Em Bento Rodrigues, sobre as ruínas da cidade devastada pela lama, a Samarco fez uma nova obra: o Dique S4. A construção tem o objetivo de conter rejeitos e evitar o carreamento de sólidos para o Rio Gualaxo. No entanto, para tal, parte das ruínas da antiga cidade foi alagada. Mauro da Silva explica que a Samarco é proprietária de um território a 8 km de Bento Rodrigues, onde o dique também poderia ser construído, no entanto, segundo Marcos, a mineradora alegou que a construção nessa outra área seria muito onerosa. Ele explica, também, que acredita que a construção seja uma tentativa da empresa de esconder a história: “ela [a Samarco] tenta a todo custo encobrir a cena do crime, primeiro implantando algumas ervas daninhas sobre a lama e depois com a construção do Dique”.
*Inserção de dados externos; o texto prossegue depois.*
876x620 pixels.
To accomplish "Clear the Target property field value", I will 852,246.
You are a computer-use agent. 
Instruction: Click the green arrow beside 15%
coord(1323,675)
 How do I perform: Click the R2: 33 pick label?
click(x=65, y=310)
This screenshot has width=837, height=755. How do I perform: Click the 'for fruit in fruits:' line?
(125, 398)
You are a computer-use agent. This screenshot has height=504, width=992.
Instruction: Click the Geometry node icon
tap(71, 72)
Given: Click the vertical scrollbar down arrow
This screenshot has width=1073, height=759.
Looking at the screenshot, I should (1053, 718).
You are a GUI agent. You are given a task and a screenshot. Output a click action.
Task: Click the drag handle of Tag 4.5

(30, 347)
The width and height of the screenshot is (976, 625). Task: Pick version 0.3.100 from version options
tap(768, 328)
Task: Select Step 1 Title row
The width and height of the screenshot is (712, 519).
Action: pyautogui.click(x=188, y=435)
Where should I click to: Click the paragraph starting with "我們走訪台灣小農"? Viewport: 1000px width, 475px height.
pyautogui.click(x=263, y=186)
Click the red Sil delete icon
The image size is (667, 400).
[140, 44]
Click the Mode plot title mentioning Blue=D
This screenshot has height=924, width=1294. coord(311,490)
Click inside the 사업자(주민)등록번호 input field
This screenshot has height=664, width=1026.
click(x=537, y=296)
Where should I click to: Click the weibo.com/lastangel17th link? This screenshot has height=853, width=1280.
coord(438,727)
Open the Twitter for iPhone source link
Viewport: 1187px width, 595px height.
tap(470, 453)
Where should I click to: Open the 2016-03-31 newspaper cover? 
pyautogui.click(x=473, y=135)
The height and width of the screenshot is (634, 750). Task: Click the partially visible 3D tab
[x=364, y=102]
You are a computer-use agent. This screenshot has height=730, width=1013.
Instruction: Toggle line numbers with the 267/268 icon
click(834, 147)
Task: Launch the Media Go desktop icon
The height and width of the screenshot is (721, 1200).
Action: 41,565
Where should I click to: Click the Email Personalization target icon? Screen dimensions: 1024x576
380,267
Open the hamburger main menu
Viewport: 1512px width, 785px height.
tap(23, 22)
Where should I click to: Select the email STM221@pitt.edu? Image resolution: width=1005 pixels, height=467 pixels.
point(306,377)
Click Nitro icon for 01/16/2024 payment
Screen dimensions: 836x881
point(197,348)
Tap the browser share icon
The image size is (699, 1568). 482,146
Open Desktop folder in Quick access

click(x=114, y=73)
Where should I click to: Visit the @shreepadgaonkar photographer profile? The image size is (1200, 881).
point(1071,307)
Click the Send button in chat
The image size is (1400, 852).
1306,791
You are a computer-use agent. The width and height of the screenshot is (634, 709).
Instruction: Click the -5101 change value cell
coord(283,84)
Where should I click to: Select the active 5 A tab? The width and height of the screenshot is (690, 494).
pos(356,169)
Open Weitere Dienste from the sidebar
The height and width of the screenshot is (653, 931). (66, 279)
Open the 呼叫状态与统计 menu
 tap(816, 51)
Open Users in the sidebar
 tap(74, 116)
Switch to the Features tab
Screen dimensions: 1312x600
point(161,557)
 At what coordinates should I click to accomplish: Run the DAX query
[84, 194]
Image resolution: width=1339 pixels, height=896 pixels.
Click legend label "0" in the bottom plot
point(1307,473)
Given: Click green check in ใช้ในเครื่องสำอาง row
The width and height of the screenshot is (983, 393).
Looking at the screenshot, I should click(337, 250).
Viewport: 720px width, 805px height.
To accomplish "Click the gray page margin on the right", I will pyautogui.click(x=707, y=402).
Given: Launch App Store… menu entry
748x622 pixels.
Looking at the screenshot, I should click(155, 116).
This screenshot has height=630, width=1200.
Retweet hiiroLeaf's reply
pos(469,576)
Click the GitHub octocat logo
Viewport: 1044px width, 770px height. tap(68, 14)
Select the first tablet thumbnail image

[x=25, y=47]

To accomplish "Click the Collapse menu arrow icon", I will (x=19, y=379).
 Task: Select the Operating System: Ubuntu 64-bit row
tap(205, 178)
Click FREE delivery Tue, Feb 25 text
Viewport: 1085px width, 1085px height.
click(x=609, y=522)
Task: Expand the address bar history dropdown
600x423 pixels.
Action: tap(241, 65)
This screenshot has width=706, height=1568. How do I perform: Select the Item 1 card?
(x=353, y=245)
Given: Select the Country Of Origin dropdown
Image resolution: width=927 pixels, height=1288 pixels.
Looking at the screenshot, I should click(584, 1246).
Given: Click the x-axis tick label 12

Procurada pelo Colab, a assessoria de imprensa da Fundação Renova afirmou que o fornecimento de água bruta estava previsto para as propriedades rurais dos reassentamentos, mas não para as áreas urbanas e que isso foi previamente discutido e aprovado pelas entidades responsáveis pela futura administração dos sistemas, como o Serviço Autônomo de Água e Esgoto de Mariana – SAAE Mariana. Sobre as casas prejudicadas pelo fluxo de máquinas pesadas, a instituição se pronunciou dizendo que a questão foi judicializada e que um perito foi nomeado para fazer a vistoria dos imóveis. Em uma carta assinada pelo seu diretor-presidente, Andre de Freitas, publicada em seu site, a instituição diz que “atualmente, a reparação se encontra em um momento de avanços e entregas relevantes”. Na carta, a Renova também considera que as indenizações avançam e que as obras dos reassentamentos estão em ritmo acelerado. A instituição também aborda outras questões, como os impactos socioambientais e a verba destinada à recuperação da região.